EXERCISE AIM: Repeat verbatim every line of the records below, from the line containing "保護者の皆様へ (343, 287)" down to the line containing "Negar (307, 849)", with both of those lines included.

Collected data:

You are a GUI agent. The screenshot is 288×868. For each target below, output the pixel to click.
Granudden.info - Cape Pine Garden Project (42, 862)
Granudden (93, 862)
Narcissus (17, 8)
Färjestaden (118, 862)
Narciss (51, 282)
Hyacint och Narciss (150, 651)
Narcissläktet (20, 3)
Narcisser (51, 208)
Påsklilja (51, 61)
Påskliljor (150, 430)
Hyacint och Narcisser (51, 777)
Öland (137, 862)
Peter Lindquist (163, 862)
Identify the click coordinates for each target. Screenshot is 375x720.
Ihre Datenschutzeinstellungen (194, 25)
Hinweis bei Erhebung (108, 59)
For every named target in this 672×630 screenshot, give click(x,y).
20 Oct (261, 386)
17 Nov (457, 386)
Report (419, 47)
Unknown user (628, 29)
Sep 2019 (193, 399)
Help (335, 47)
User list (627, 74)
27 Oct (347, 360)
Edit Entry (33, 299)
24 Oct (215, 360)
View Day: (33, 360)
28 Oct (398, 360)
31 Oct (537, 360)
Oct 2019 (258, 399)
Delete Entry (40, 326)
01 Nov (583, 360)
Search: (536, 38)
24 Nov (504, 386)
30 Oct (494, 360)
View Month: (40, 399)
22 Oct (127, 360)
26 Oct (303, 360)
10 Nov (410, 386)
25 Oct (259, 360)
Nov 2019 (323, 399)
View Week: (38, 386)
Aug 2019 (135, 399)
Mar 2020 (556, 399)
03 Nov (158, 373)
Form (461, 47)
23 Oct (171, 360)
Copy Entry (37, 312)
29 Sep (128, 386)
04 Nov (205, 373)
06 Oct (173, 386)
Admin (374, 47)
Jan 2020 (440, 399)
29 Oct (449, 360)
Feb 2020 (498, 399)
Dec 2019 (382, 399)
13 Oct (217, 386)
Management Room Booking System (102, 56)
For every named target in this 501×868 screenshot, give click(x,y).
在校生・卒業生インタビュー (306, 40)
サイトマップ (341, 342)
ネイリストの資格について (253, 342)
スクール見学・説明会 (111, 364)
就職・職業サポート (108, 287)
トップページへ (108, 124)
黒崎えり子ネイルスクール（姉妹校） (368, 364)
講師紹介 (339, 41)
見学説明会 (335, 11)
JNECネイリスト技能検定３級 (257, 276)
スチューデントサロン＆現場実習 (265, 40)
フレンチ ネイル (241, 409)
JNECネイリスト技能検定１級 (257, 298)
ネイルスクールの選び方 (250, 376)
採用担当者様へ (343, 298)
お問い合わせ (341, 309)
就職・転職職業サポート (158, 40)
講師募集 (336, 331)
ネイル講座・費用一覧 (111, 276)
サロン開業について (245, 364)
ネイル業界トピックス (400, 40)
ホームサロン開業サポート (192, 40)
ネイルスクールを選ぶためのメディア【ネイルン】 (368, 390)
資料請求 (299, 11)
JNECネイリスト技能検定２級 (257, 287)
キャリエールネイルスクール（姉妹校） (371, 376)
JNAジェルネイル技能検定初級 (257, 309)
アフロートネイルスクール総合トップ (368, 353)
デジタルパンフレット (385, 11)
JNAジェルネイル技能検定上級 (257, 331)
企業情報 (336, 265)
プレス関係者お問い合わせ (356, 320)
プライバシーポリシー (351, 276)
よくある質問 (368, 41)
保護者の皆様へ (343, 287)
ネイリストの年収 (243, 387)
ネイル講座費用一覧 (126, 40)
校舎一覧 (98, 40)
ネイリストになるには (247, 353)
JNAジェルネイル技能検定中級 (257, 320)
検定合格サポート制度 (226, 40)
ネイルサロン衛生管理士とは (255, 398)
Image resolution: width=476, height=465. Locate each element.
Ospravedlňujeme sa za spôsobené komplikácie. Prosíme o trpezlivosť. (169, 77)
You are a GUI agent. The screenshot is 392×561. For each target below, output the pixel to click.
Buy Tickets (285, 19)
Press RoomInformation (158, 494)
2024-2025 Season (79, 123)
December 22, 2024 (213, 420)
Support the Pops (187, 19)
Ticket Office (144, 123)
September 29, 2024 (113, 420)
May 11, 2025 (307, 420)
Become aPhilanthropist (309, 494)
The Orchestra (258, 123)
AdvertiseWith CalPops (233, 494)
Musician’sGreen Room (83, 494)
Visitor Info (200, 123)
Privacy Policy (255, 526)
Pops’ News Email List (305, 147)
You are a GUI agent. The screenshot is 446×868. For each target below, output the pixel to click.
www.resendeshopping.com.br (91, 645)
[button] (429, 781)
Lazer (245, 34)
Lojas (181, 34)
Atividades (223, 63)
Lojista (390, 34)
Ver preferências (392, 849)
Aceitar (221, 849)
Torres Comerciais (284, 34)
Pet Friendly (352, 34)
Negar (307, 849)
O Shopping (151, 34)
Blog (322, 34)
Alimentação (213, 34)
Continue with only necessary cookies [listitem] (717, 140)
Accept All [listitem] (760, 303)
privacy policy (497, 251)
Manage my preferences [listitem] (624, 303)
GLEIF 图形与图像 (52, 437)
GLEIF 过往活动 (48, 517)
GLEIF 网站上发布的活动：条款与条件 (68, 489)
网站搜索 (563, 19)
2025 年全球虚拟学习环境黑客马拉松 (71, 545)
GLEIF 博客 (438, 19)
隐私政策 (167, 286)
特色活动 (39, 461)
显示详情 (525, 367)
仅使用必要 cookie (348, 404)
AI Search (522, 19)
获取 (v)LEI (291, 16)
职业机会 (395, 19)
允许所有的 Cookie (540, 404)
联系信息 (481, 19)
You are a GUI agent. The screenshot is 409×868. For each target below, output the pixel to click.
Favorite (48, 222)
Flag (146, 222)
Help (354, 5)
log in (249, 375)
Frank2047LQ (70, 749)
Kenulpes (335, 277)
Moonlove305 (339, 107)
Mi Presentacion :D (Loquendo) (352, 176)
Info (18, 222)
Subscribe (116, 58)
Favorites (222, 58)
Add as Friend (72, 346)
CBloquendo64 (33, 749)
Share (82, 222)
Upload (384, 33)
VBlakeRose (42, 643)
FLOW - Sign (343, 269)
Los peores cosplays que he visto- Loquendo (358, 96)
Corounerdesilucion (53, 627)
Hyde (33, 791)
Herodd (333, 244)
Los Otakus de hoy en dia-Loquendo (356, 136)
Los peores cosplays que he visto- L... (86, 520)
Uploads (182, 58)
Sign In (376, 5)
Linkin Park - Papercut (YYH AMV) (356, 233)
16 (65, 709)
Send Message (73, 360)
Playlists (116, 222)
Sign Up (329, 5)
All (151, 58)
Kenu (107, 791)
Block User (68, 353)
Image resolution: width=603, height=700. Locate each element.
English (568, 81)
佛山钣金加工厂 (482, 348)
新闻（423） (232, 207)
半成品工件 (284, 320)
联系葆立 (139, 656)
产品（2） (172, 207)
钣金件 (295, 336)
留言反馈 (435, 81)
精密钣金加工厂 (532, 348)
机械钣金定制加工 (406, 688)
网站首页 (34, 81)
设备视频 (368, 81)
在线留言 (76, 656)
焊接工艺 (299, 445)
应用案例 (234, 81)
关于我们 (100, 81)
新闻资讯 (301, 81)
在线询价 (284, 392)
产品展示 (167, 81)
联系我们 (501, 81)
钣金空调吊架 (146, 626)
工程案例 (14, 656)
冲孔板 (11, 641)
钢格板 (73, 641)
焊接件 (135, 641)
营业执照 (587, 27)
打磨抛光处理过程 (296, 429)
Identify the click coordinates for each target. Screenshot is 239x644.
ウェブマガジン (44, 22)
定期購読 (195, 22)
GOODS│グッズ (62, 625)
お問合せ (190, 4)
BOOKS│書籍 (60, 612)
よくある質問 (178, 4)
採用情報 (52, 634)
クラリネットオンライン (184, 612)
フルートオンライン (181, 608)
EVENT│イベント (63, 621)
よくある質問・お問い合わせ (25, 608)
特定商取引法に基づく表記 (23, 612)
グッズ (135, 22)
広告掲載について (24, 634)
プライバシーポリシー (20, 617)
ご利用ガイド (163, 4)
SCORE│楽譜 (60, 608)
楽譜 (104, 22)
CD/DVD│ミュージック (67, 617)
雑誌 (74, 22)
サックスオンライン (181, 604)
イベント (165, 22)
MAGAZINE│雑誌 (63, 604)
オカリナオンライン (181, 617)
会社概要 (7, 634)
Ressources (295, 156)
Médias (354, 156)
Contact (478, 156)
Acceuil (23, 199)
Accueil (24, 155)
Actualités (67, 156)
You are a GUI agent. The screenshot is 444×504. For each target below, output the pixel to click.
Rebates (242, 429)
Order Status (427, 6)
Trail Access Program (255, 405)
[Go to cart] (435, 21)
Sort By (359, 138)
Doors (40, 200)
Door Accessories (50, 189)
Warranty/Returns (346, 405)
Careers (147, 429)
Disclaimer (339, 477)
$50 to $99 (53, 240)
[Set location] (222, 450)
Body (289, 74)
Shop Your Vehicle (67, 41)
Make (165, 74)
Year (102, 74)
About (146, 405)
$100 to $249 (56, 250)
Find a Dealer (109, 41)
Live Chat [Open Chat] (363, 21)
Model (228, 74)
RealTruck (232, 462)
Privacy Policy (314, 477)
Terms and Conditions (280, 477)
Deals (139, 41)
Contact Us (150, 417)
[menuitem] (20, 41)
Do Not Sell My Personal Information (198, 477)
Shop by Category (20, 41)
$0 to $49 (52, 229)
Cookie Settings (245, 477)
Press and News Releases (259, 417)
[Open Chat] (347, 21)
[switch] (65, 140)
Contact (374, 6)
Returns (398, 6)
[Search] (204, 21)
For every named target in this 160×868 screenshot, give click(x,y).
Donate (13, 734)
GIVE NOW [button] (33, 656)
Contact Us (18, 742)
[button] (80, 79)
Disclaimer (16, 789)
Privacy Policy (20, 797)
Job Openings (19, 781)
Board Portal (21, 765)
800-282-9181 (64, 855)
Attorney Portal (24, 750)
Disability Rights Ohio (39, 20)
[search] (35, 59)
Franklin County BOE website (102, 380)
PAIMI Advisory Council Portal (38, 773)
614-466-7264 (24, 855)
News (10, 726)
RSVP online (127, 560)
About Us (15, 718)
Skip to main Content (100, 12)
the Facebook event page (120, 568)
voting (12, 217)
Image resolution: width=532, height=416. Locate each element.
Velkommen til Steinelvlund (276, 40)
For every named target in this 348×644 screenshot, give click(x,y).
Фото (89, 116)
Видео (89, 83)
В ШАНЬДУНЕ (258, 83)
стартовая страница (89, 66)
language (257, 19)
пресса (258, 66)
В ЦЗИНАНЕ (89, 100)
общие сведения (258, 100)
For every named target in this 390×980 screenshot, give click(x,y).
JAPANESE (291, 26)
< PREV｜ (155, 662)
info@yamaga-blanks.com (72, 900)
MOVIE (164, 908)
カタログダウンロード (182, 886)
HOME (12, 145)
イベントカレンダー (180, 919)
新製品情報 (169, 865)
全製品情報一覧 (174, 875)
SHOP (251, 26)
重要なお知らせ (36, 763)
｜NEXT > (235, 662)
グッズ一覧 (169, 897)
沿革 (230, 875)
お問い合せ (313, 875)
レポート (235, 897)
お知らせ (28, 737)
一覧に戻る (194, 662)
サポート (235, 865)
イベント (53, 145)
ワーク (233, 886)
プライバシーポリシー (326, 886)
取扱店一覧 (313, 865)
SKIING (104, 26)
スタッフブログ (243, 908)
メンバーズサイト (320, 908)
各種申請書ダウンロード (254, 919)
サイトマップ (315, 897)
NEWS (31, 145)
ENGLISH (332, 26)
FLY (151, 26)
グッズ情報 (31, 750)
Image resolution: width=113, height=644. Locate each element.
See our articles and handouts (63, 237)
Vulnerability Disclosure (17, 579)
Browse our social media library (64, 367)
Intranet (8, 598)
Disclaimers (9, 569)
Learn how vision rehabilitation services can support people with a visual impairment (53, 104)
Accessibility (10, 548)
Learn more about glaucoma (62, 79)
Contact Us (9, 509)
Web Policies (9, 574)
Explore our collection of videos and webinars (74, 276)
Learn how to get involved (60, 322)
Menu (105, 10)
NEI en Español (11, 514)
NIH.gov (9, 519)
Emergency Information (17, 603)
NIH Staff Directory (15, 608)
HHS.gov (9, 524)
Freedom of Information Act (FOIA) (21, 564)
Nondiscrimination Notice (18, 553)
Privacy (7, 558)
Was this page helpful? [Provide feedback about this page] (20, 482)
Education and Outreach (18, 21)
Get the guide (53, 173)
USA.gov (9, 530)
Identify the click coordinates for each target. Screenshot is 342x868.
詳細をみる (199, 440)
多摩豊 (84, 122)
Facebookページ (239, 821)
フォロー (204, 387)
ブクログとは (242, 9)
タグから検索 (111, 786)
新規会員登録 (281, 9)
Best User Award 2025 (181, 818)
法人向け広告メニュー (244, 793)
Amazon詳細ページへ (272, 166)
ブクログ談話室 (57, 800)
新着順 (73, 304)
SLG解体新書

THE SOLUTION:
保護者の皆様へ (343, 287)
ネイリストの年収 (243, 387)
ネイル講座費用一覧 (126, 40)
校舎一覧 (98, 40)
ネイリストになるには (247, 353)
JNAジェルネイル技能検定中級 (257, 320)
検定合格サポート制度 (226, 40)
ネイルサロン衛生管理士とは (255, 398)
Image resolution: width=476, height=465. Locate each element.
Ospravedlňujeme sa za spôsobené komplikácie. Prosíme o trpezlivosť. (169, 77)
You are a GUI agent. The screenshot is 392×561. For each target below, output the pixel to click.
Buy Tickets (285, 19)
Press RoomInformation (158, 494)
2024-2025 Season (79, 123)
December 22, 2024 (213, 420)
Support the Pops (187, 19)
Ticket Office (144, 123)
September 29, 2024 (113, 420)
May 11, 2025 (307, 420)
Become aPhilanthropist (309, 494)
The Orchestra (258, 123)
AdvertiseWith CalPops (233, 494)
Musician’sGreen Room (83, 494)
Visitor Info (200, 123)
Privacy Policy (255, 526)
Pops’ News Email List (305, 147)
You are a GUI agent. The screenshot is 446×868. For each target below, output the pixel to click.
www.resendeshopping.com.br (91, 645)
[button] (429, 781)
Lazer (245, 34)
Lojas (181, 34)
Atividades (223, 63)
Lojista (390, 34)
Ver preferências (392, 849)
Aceitar (221, 849)
Torres Comerciais (284, 34)
Pet Friendly (352, 34)
Negar (307, 849)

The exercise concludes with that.